**Problem:** Write down exactly the lines from the one below that has "You are a GUI" to the end of the data, both ends included; the pictures should not appear in your copy.

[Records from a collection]
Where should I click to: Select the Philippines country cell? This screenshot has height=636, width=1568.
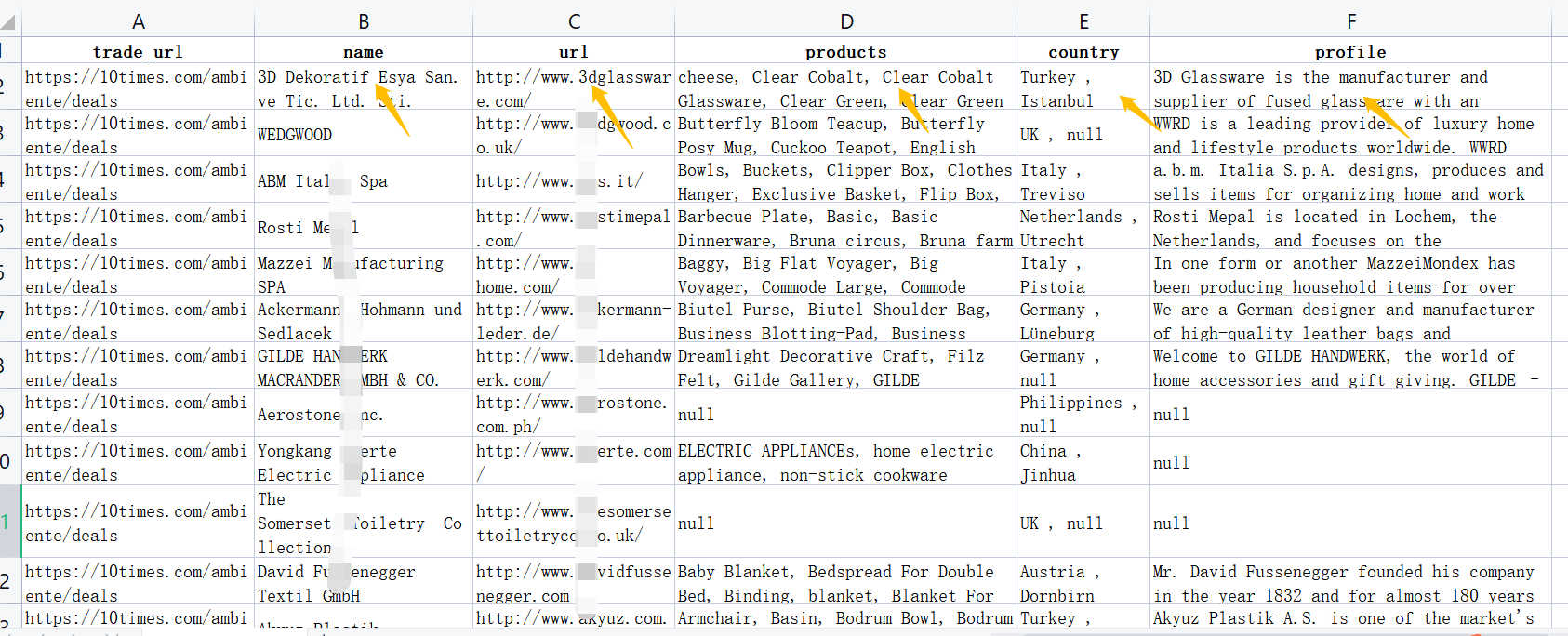point(1083,414)
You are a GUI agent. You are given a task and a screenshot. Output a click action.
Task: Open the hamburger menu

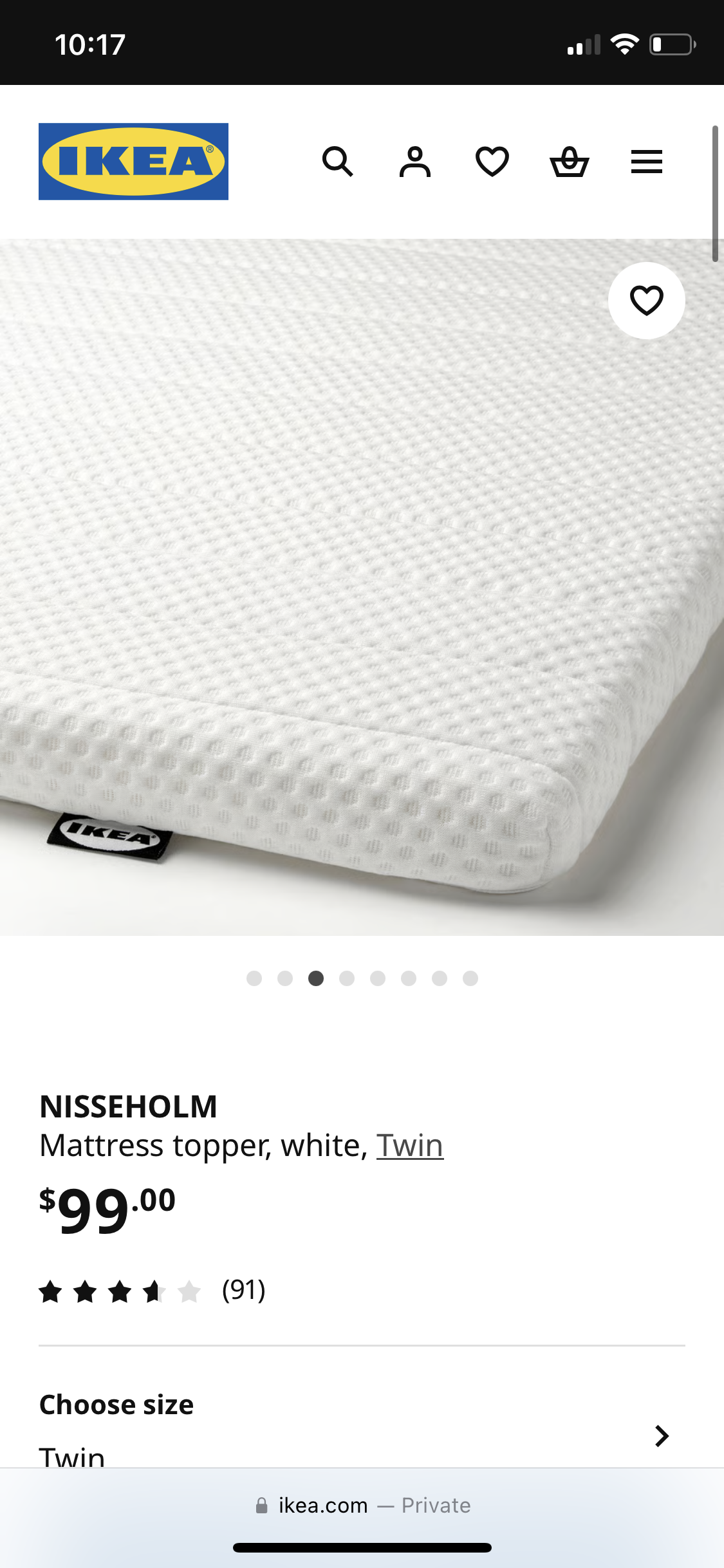(647, 162)
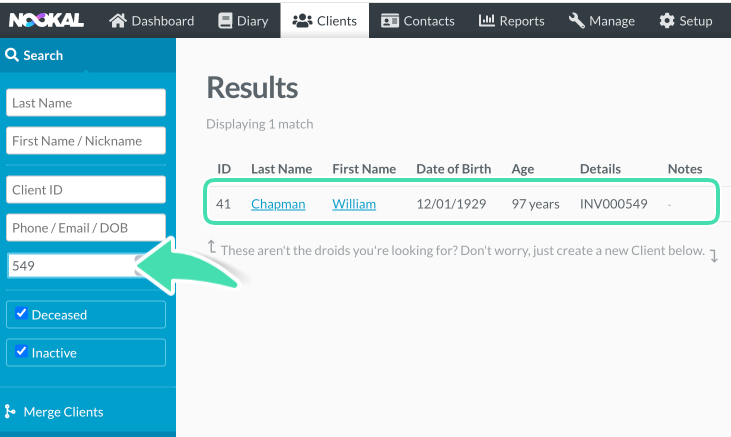Click the Setup gear icon

[667, 21]
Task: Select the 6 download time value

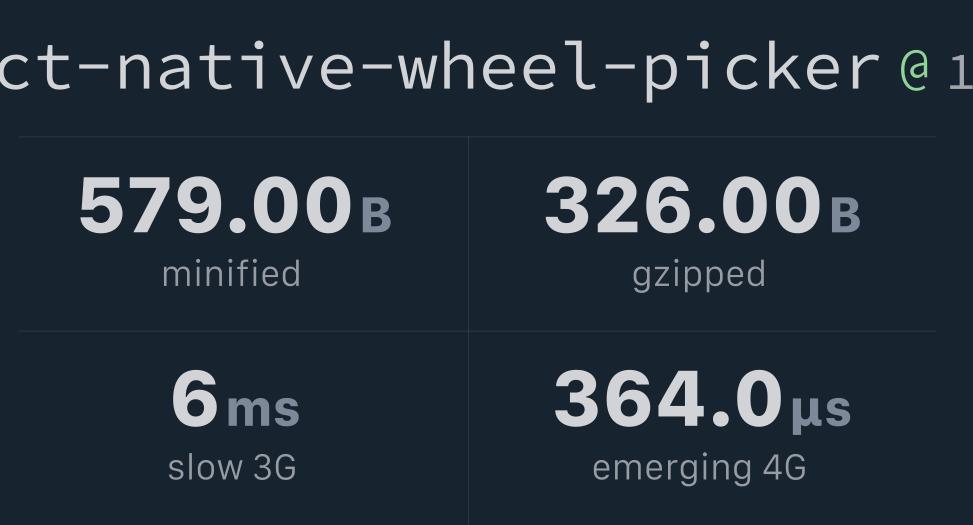Action: coord(195,398)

**Solution below:**
You are a GUI agent. You are given a task and a screenshot. Output a click action.
Task: Open the hamburger menu

(647, 162)
Click the Setup gear icon

[667, 21]
Task: Select the 6 download time value

Action: coord(195,398)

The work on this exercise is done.